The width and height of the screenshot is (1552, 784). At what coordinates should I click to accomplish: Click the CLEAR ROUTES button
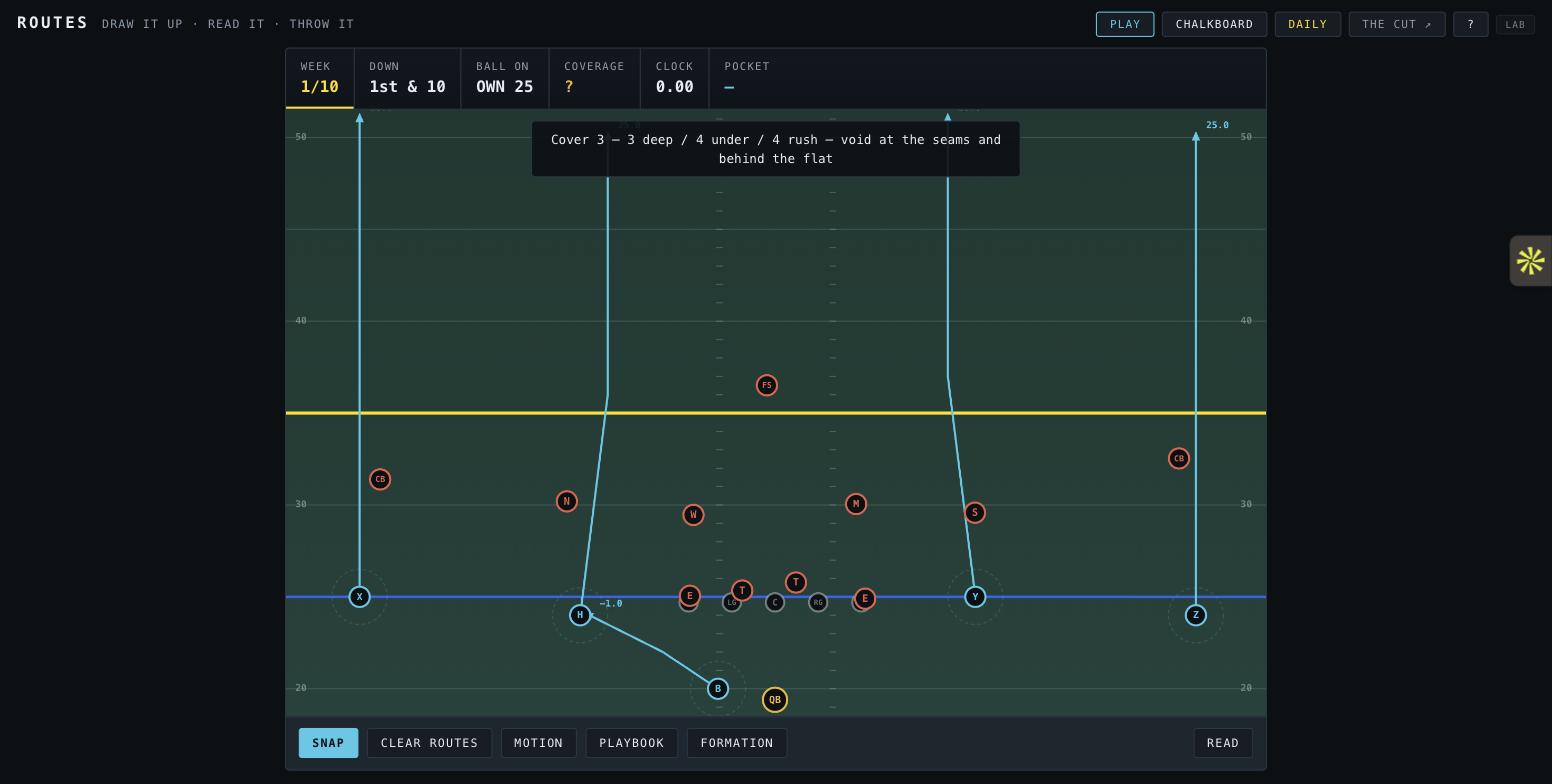pyautogui.click(x=429, y=743)
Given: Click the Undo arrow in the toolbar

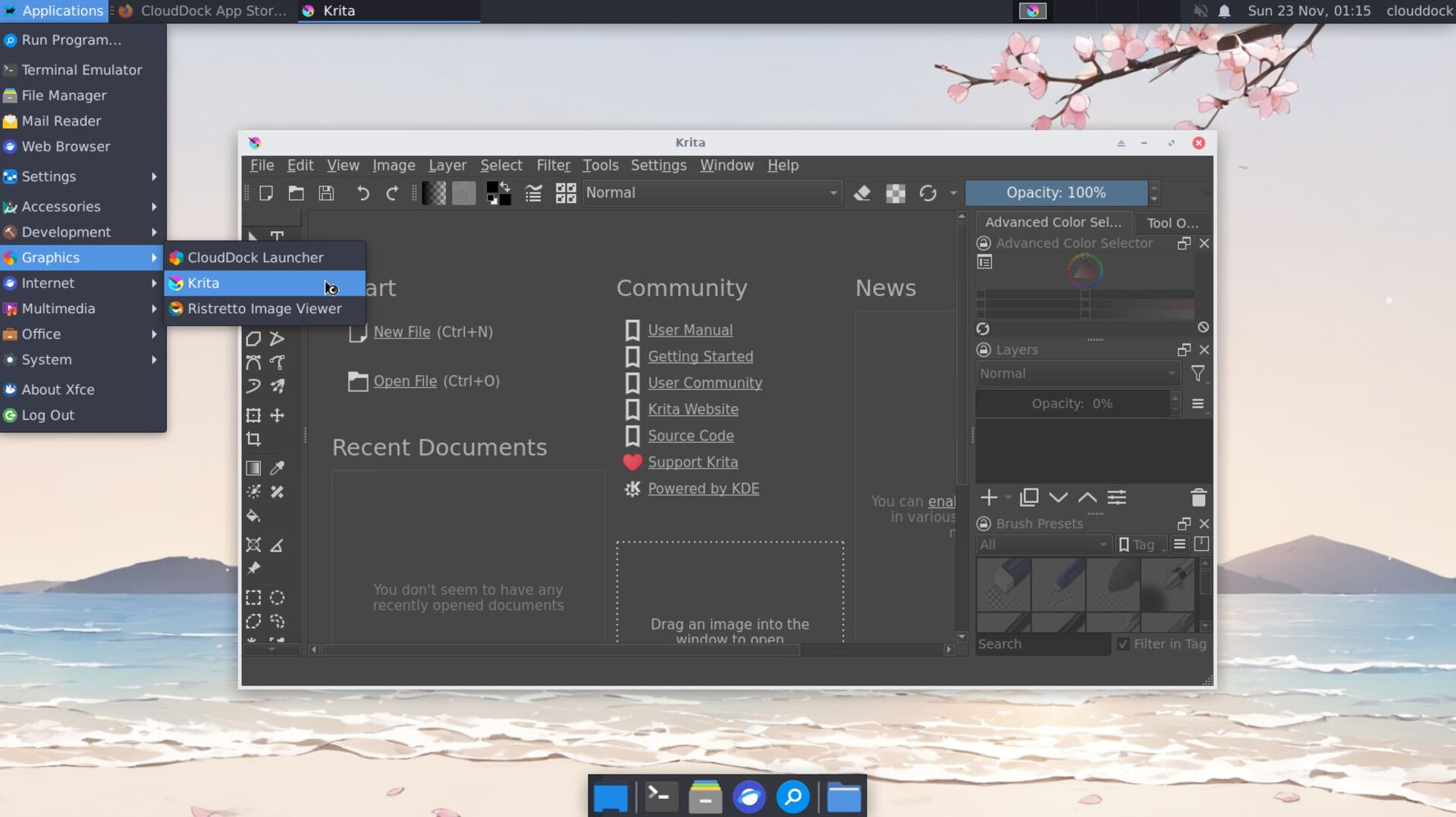Looking at the screenshot, I should click(x=362, y=193).
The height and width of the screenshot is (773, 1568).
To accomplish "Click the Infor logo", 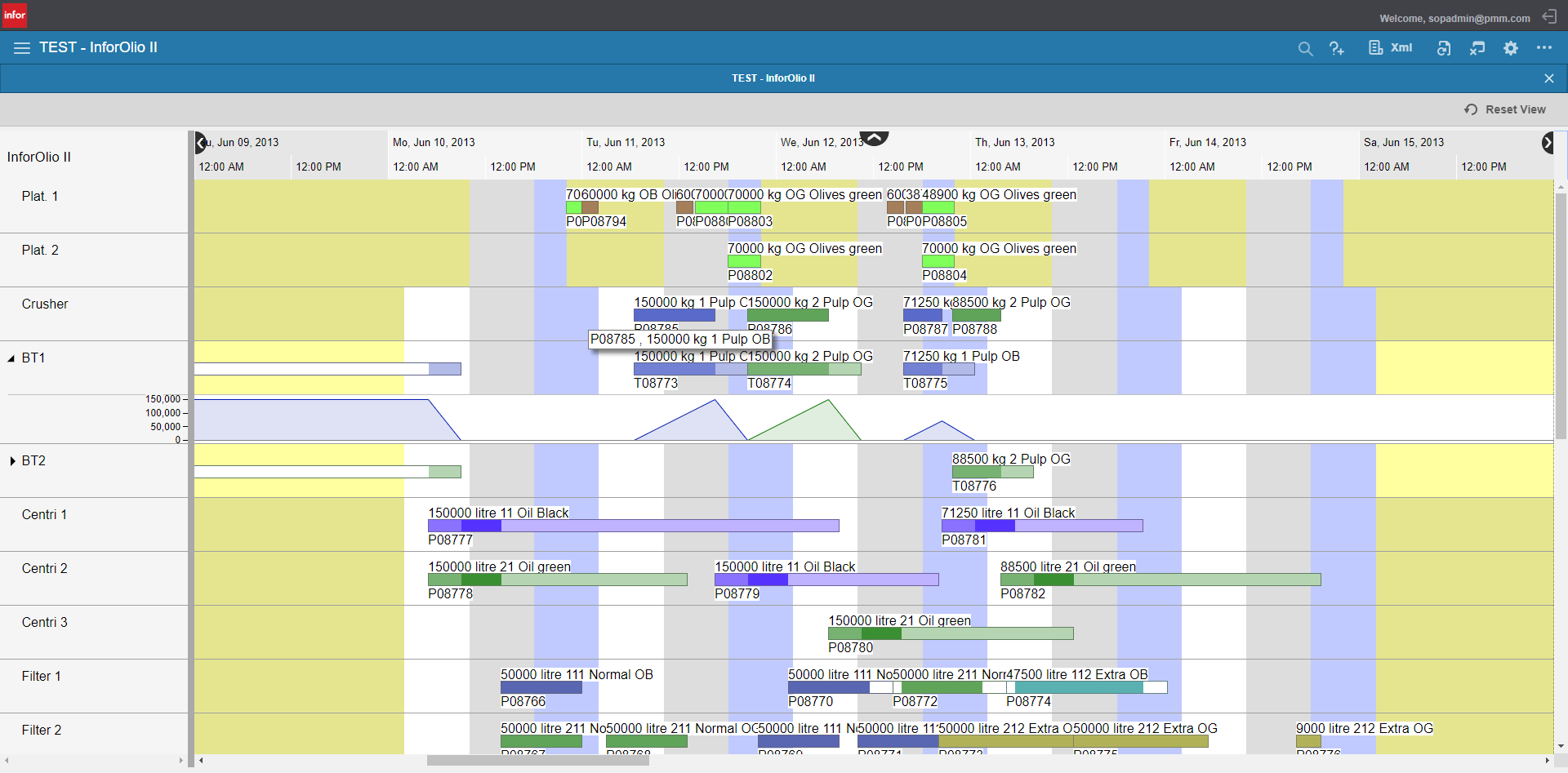I will coord(15,14).
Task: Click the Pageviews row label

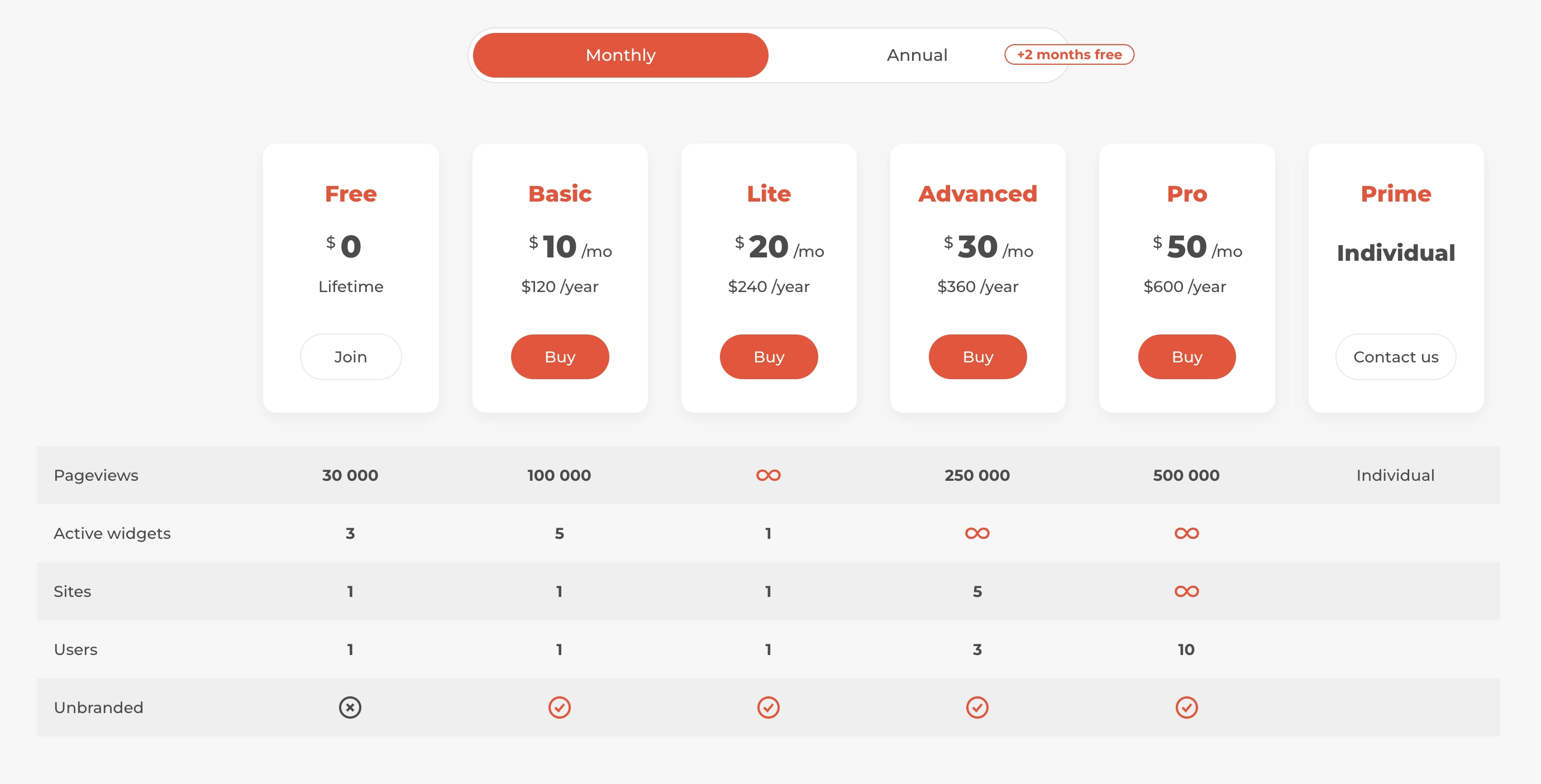Action: pos(96,475)
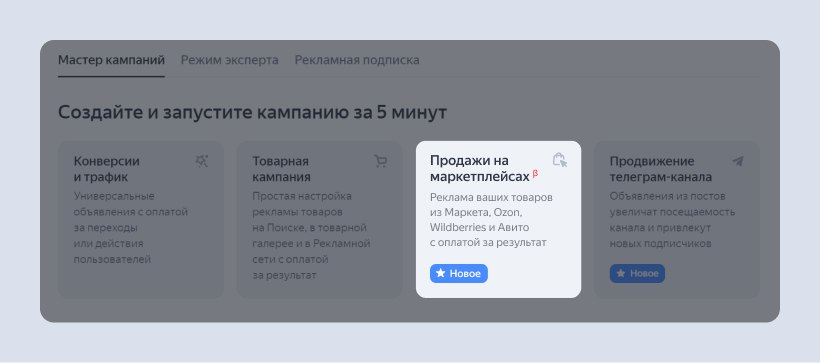The width and height of the screenshot is (820, 363).
Task: Click the star in the telegram card's Новое badge
Action: (x=620, y=274)
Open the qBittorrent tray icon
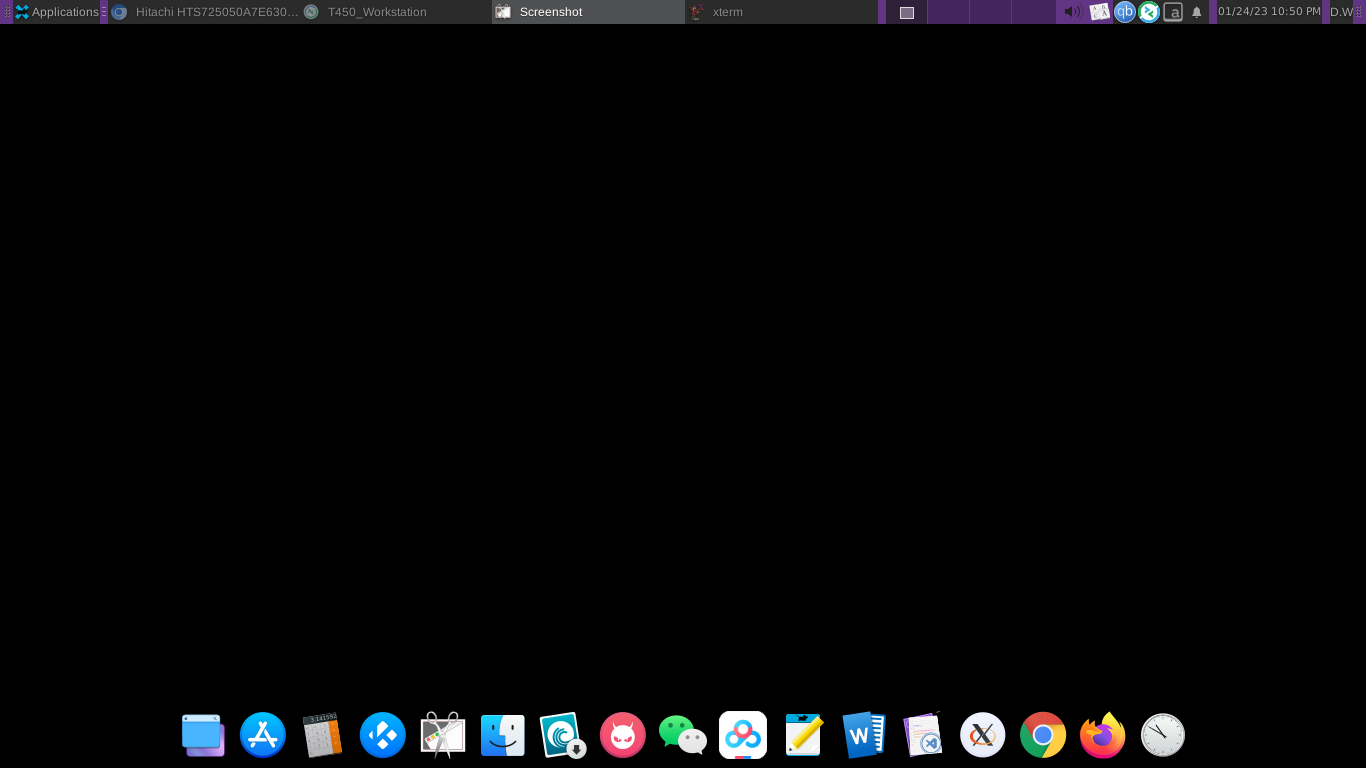The height and width of the screenshot is (768, 1366). click(1125, 12)
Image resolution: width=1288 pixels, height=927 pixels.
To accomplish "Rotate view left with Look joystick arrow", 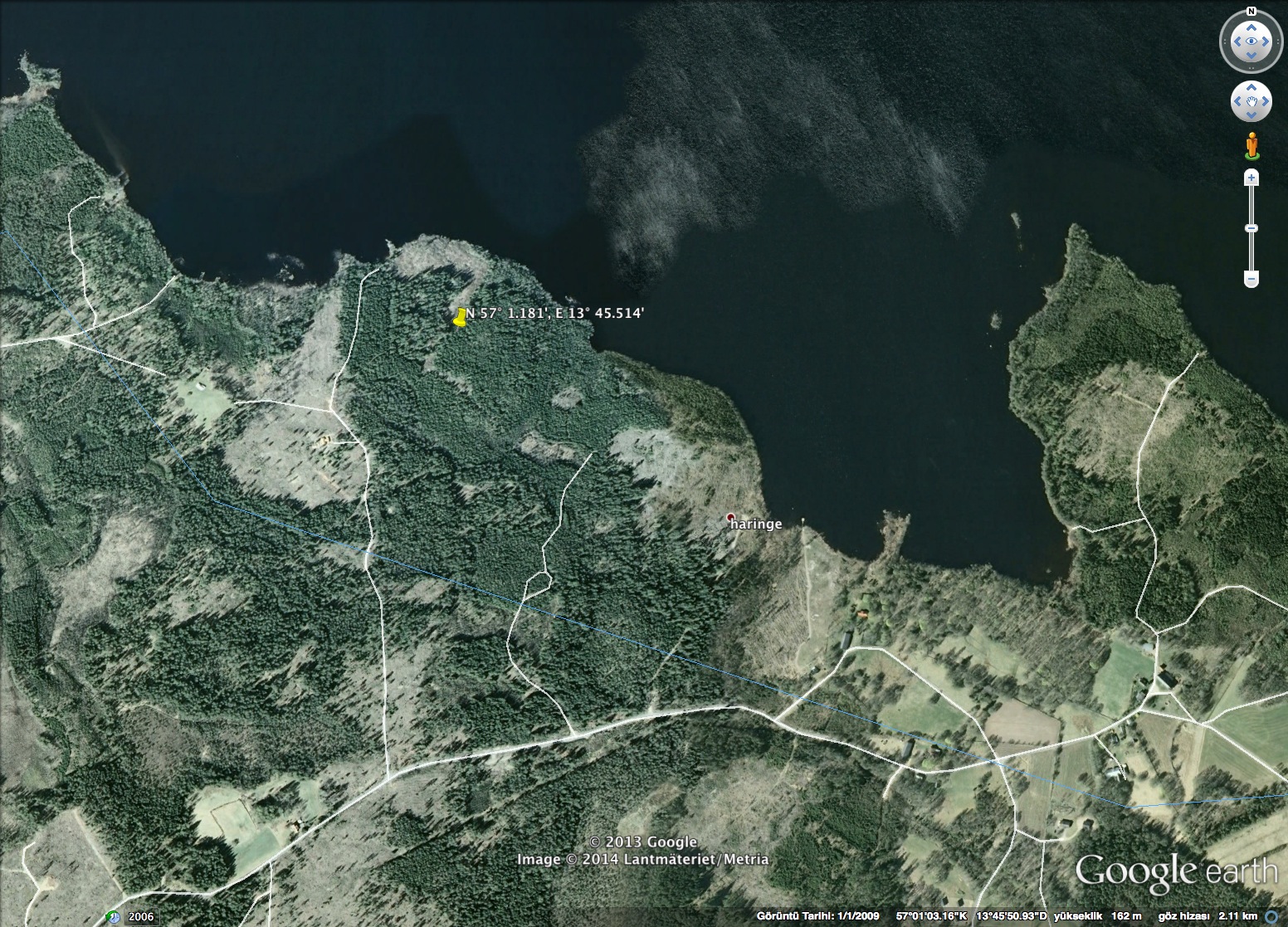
^^^^
Copy out the material from the line containing "Image resolution: width=1288" through the end of the material, both lines included, leaving out the pictures.

Image resolution: width=1288 pixels, height=927 pixels.
To accomplish "Rotate view left with Look joystick arrow", 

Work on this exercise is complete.